Reproduza fielmente, do texto sobre Antonio Gramsci, tudo o que vai desde "No julgamento contra" até "de Benito Mussolini.".

Trecho do documento
--------------------

No julgamento contra Antonio Gramsci em 1928, o promotor declarou: “Precisamos impedir que esse cérebro trabalhe por 20 anos”. Assim Gramsci, ex-líder do Partido Comunista Italiano, foi condenado a duas décadas de prisão pelo governo fascista de Benito Mussolini.

No entanto, foi mesmo o aprisionamento causou o florescimento das ideias de Gramsci em vez do seu declínio. Os seus Cadernos das Prisões incluíam 33 volumes e 3.000 páginas de história, filosofia, economia e estratégia revolucionária.

Em 1937, Gramsci, que ao longo de toda a vida teve que enfrentar graves problemas de saúde (como o morbo de Pott, contraído na infância), morreu aos 46 anos de idade. A irmã Tatiana conseguiu fazer publicar os Cadernos após o final da guerra, a obra foi traduzida e Gramsci tornou-se a principal influência comunista anti-stalinista.

--------------------

Registros de posição do alvo

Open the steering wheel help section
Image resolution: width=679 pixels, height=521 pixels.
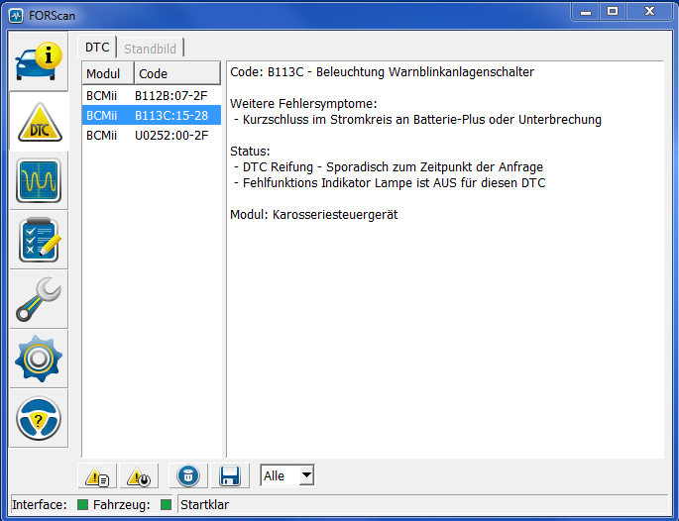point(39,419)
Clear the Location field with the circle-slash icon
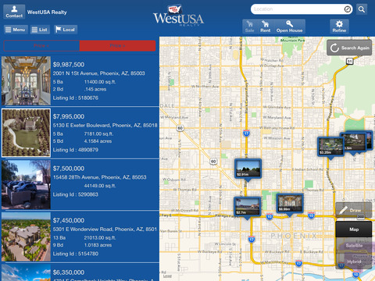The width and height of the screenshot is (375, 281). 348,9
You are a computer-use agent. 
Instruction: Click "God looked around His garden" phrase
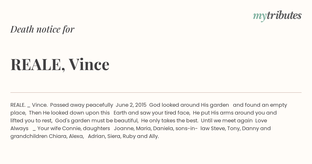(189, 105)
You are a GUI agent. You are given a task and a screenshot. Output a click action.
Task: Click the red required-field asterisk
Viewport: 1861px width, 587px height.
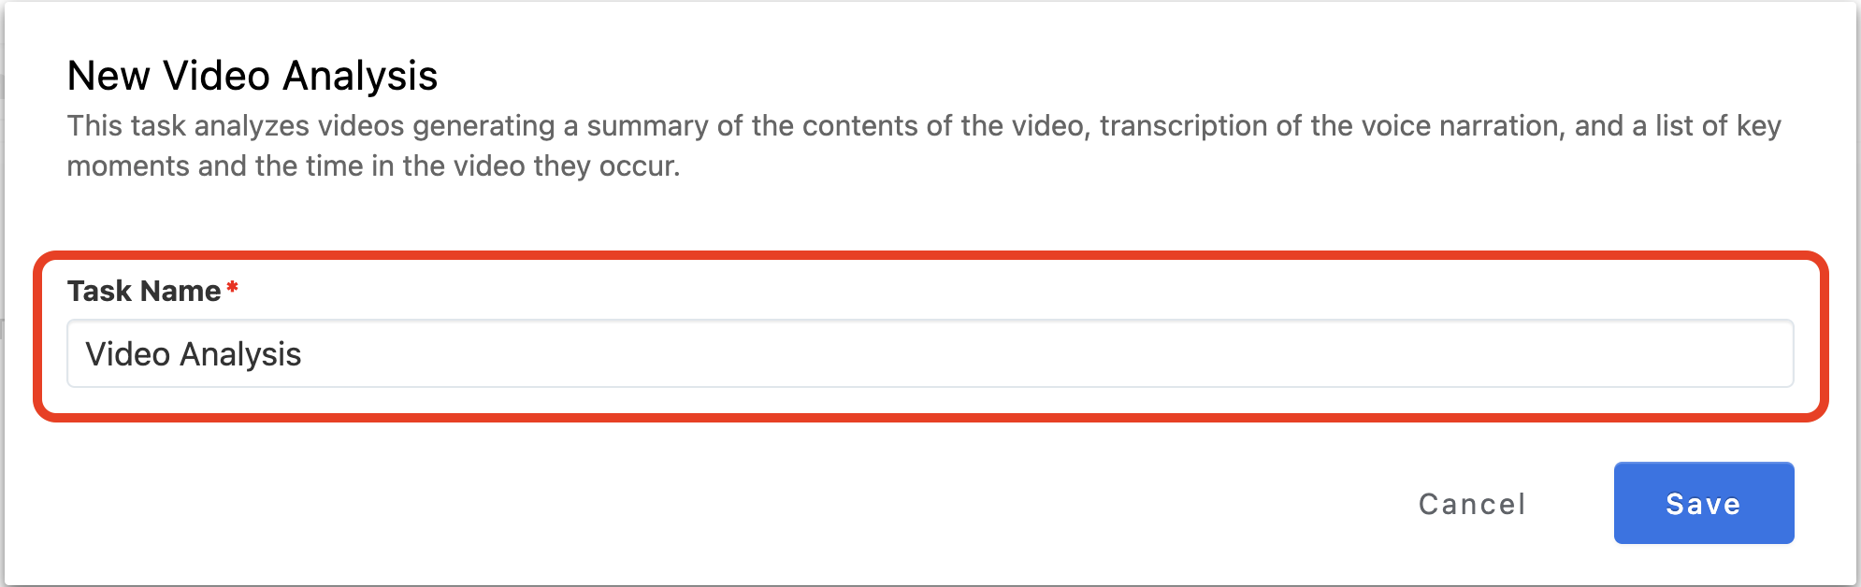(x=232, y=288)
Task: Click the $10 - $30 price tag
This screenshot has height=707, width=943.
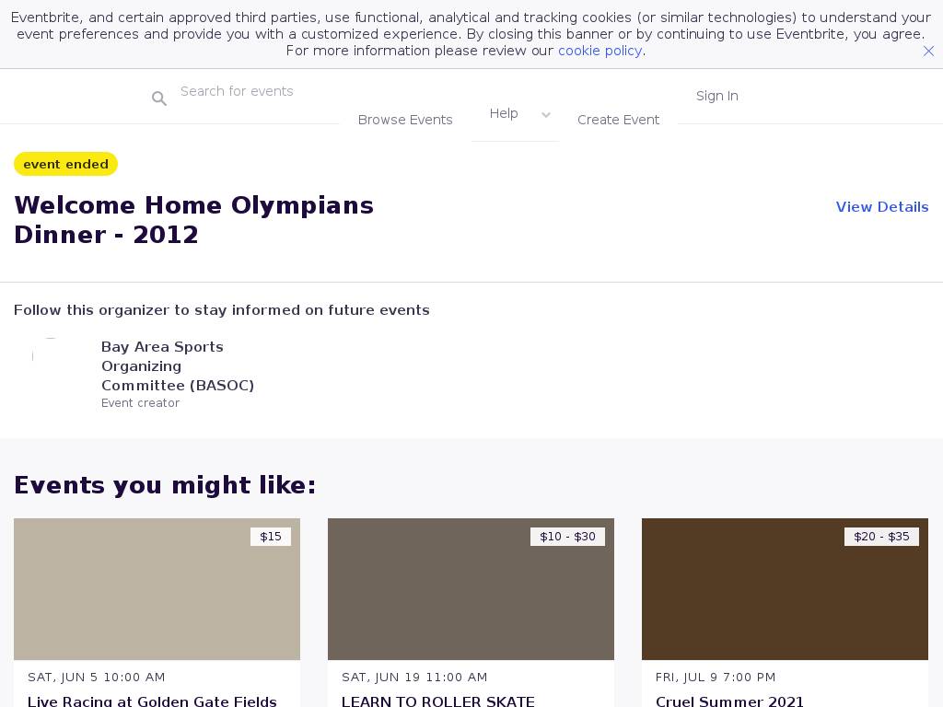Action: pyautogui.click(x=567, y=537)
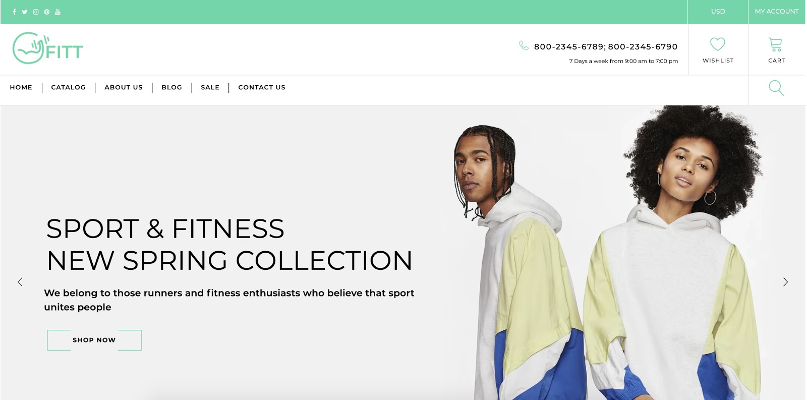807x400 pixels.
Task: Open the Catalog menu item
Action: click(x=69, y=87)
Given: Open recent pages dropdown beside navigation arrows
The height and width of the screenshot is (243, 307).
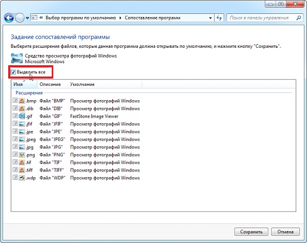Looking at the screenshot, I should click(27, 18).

--------------------

Resposta final
No julgamento contra Antonio Gramsci em 1928, o promotor declarou: “Precisamos impedir que esse cérebro trabalhe por 20 anos”. Assim Gramsci, ex-líder do Partido Comunista Italiano, foi condenado a duas décadas de prisão pelo governo fascista de Benito Mussolini.